Times have been tough. Yvonne feels like she is on everyone’s watch list, and during the past school year she presented the same lecture, word for word, twice in the same week.

She’s a bit out of her element in Datca, where she rents a house from a possibly abusive man. While roaming the space, she finds a book about anal sex, a nudie photograph, and a sex swing. She makes friends with the man’s wife, a young and colorful woman with a lot of bad ideas and a pregnancy of questionable origin. She makes enemies with a waiter. She is a little scared of the landlord. She meets a young seashell seller named Ahmet, who doesn’t speak English, and they fall into an easy, albeit silent friendship.

But instead of being a healing trip, per se, Yvonne spirals toward her emotional breaking point — helped along by a whack tragedy that pages later is still a head scratcher of an event.
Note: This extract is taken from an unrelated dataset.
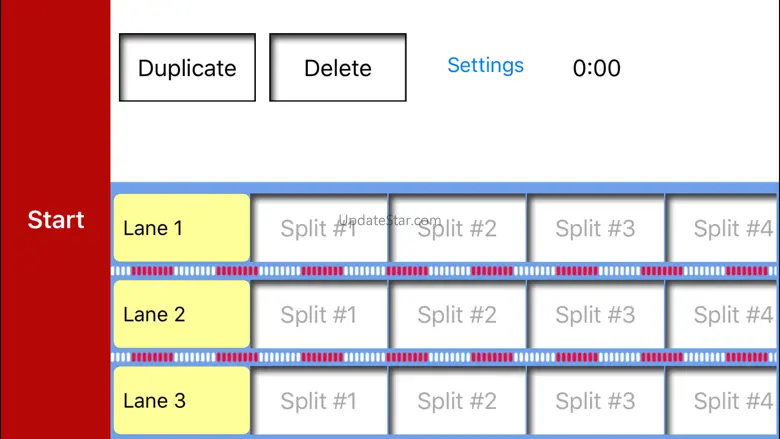Screen dimensions: 780x439
Task: Click Split #2 field in Lane 3
Action: pyautogui.click(x=457, y=401)

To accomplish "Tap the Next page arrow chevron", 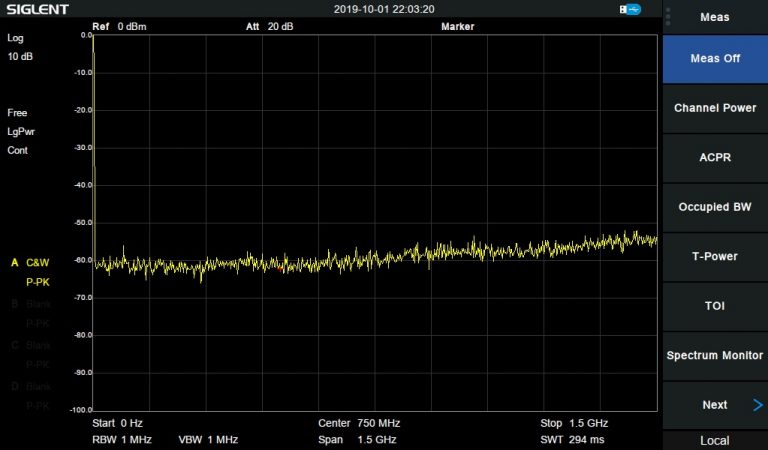I will 757,405.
Vida’s novel feels a lot like an Anne Tyler creation, with its quaint thises and thats. The defining moments of the book are kind of snoozers. In one, Yvonne drives her rental along a freshly tarred road and ruins the exterior of the car; In another, an owl gets trapped in the house, which is seemingly an omen. A very obvious omen. There is also a boat ride with new friends during bad weather. Yawn. Yawn, double yawn.

There is also a lot of introspection about her family life back home. Yvonne spends much time thinking about her husband Peter, weighing their relationship and what it was worth, and the struggles with Aurelia and how that affected them all.

Maybe under different circumstances I would have found this book beautiful and light. A pleasant read about a woman popping her emotional bubble. But under the circumstances of cracking it immediately after finishing the epic piece of awesome that is A Visit from the Goon Squad, The Lovers felt dull and uninspired.